The Commissioner of Police, Ted Barbe, told reporters that the alleged threat was received through an email that arrived at 8.42 a.m stating "there was a bomb wired on the plane. So far, we have not been able to identify the address or the person behind the email."
Barbe said that immediately the Emergency Operation Centre was put in place to coordinate operations with the police in command in collaboration with the Seychelles Civil Aviation Authority.
The Commissioner said that an initial search was done by the crew members of the airline and then everyone onboard disembarked as the priority was saving lives if there really was a threat.
There were 19 crew members and 246 passengers onboard the flight.
"When this was done all necessary units went onboard and did the necessary to search the plane.[...] After that, the plane was towed to bay number two. So far the search team has not found anything that indicates that there is a bomb on the plane," he added.
|A press conference was held to give an update. (from right) Russian Ambassador Artyom Kozhin, President Wavel Ramkalawan, Commissioner Ted Barbe and SCAA's general manager, David Labrosse. (Seychelles Nation) Photo License: CC-BY|
Russia's national carrier, Aeroflot, resumed its direct flight services to Seychelles on Saturday, October 8, 2022. The airline offers direct flights between Seychelles and Moscow twice a week.
As a result of the threat, flights from two airlines were affected.
"The only planes affected were Air Seychelles going to Jo'burg and Turkish Airlines, which we had to divert because the search was not completed on the plane when it was scheduled to land. This is a normal procedure to ensure that the safety of the passengers and the crew are taken as priority number one," said the general manager for safety and security regulations for SCAA, David Labrosse.
He added that "some domestic flights were able to leave but for international flights before we reopen we had to be sure that nothing has been found during the search that would have aggravated the situation."
The President of Seychelles, Wavel Ramkalawan, congratulated the SCAA and the police for the way they handled the situation.
"There was no panic and everything worked in order. Together with the Russian Ambassador, I was able to meet the passengers. [...] These things happen every day in the world so there is nothing for us to worry about. The airport in a very short delay was reopened," he said.

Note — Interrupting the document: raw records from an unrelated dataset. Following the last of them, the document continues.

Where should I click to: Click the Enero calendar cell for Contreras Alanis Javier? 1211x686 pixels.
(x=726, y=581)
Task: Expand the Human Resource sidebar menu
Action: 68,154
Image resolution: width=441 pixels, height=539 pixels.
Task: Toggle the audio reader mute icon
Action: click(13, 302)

Ramkalawan added that this showed that Seychelles is ready to handle such situations.
On his side, the Russian Ambassador to Seychelles, Artyom Kozhin, said, "We have seen how our Seychellois colleagues took the situation seriously. I am also grateful that together with the President, I was able to meet with the passengers. The passengers were ok but a bit nervous so the President was able to boost their morale."
Kozhin said he hopes that such situations will never occur but this is more proof that the dialogue between the relevant authorities has to continue.